- [Document text]:
_____

On Fri, Aug 23, 2013 at 5:33 PM, Risker <risker...@gmail.com> wrote:

> As I said, Marc, there's already an offline discussion happening looking
> for ways to effectively manage this without outright banning editors from
> those geographical regions from serving Wikimedia communities.  A decision
> to prevent users from certain countries or with certain technical
> challenges from holding these permissions is as much a policy issue as it
> is a security issue (it's also a cross-wiki one), so that aspect needs to
> be considered from a broad community perspective.
>

It's statements like these that make me question whether the WMF actually
cares about its users' privacy in the first place. There's some big talk on
this list about "subverting the NSA" and making sure that users are secure
within their accounts when using Wikipedia. But if you're not willing to
actually do something about privacy, then it's just talk.

It is completely unacceptable for checkusers in China to be logging in over
an insecure connection. The Chinese government directly monitors these
connections and can easily harvest these passwords en masse. I truly
sympathize with Chinese Wikipedians who aspire to hold checkuser positions,
but putting at risk the IP address information of every user on Wikipedia
just for the sake of one person who wants to volunteer in a certain
capacity is completely unacceptable.

_____

- [Data]:
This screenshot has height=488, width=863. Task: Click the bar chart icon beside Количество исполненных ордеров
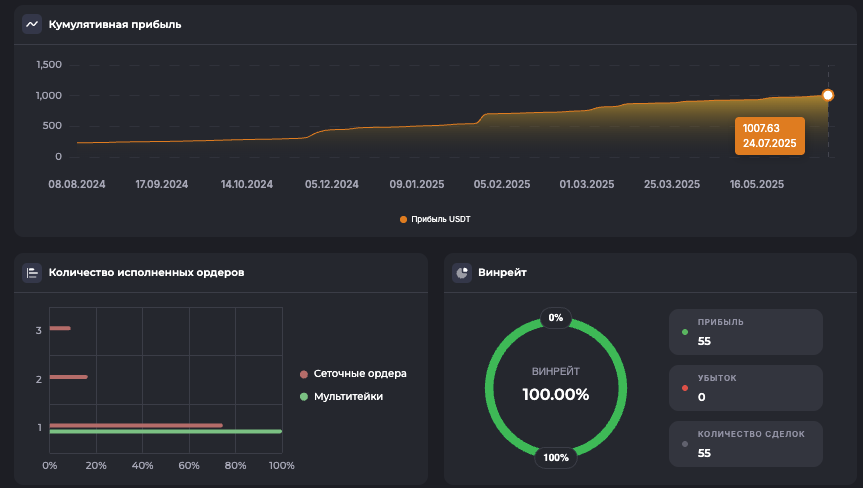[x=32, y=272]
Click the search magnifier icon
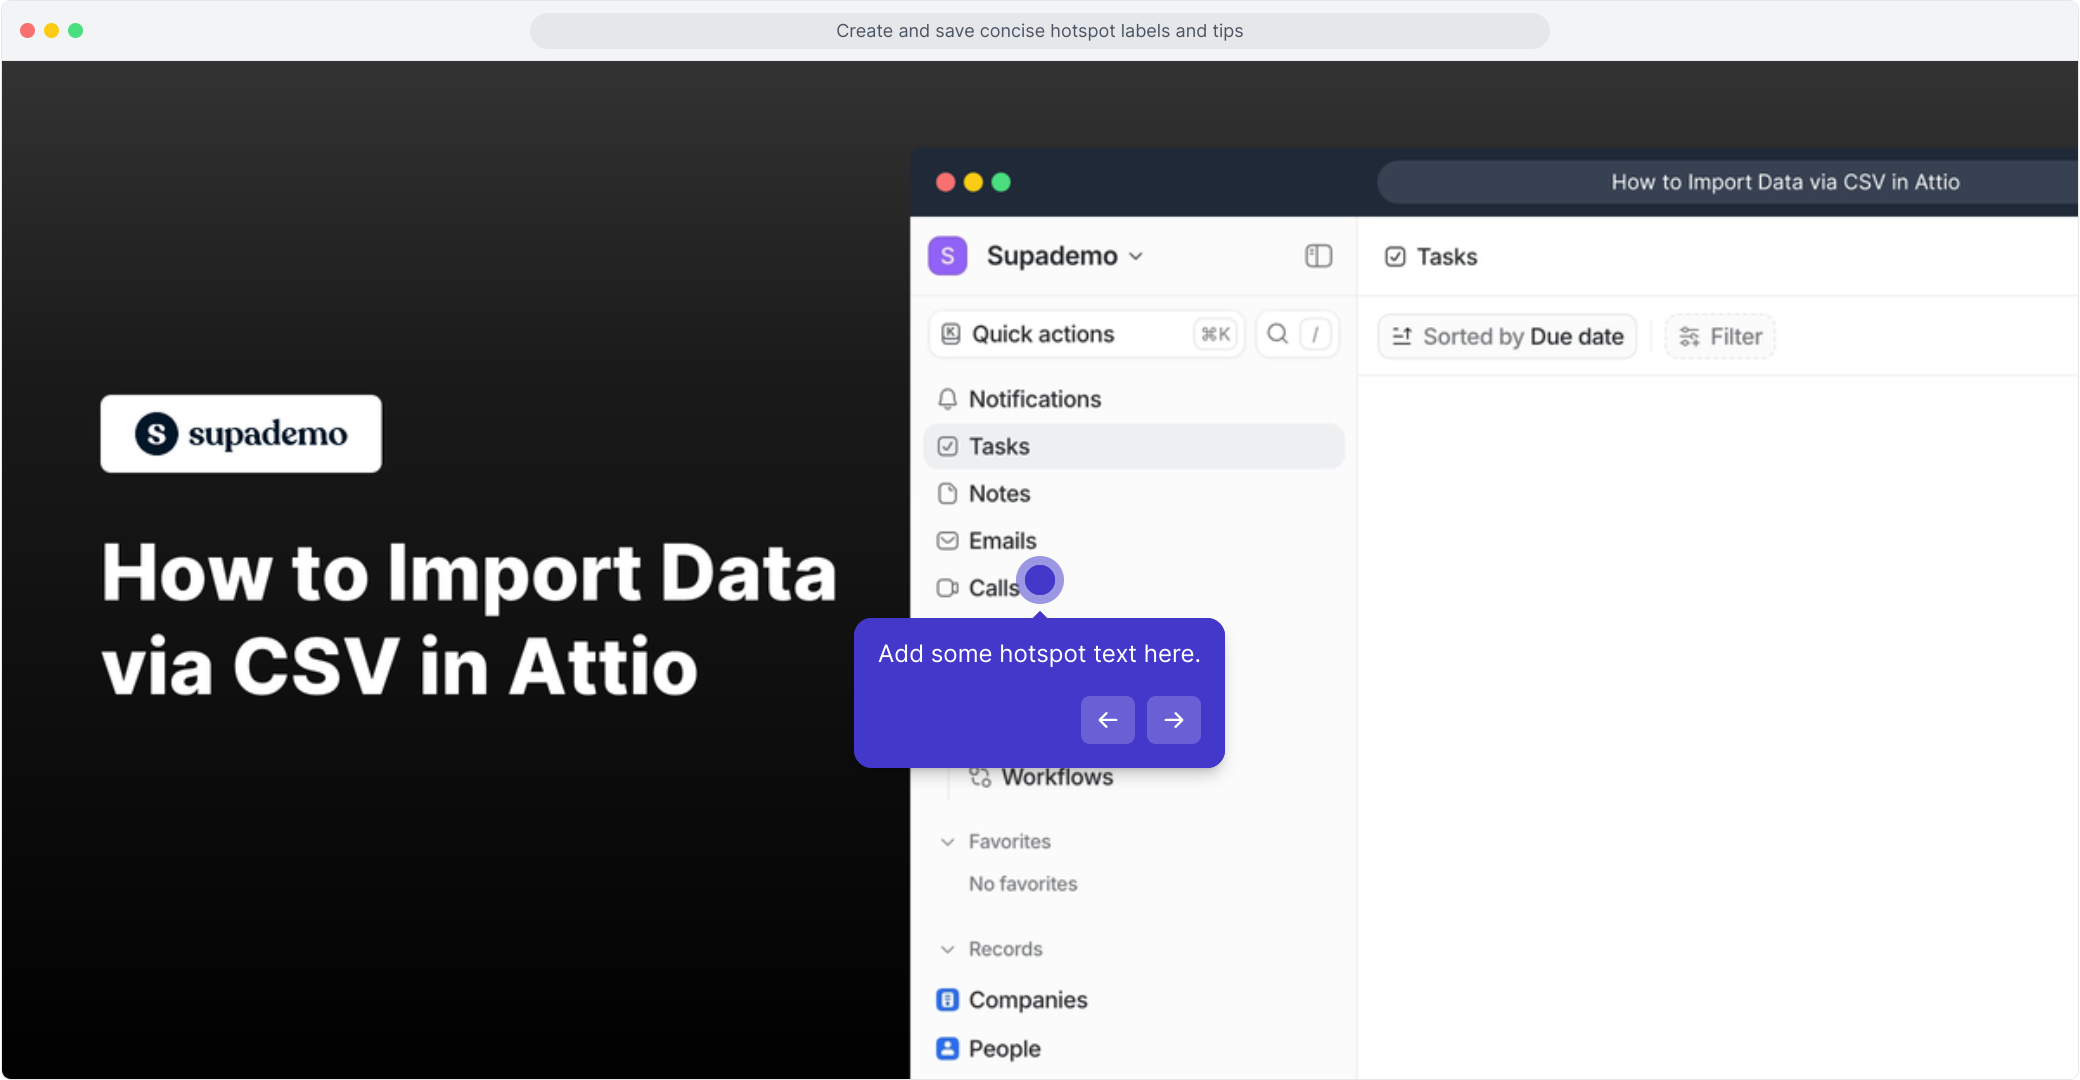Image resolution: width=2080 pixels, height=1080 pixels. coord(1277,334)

_____

- [Your tasks]:
1) Which organizations does the email name, either by an abbreviation or as a national government?
2) Carry on the email about checkusers logging in from China, picking up after its last sentence.

- [Answers to the exercises]:
1) WMF, NSA, the Chinese government

2)
If a technical solution can be found that facilitates affected users being
> able to securely use the tools, then the policy discussion would focus on
> whether we require those editors to use the technical solution, instead of
> recommending outright bans to granting advanced permissions to those
> affected by HTTPS issues.  Solutions are already being considered and
> examined for this; granted, the discussion is occurring off-wiki so you
> wouldn't have been aware.


There is no technical solution, as has been discussed previously. The China
firewall blocks all HTTPS connections. There is no legal method of getting
around this. The only solution that would preserve both accessibility and
security would be if Wikipedia implemented its own application level TLS
protocol, which would be an absurd undertaking, and would probably just
result in the Chinese government blocking Wikipedia completely anyway.

You're going to have to choose: risk everybody's privacy or deny checkuser
opportunities to people in China.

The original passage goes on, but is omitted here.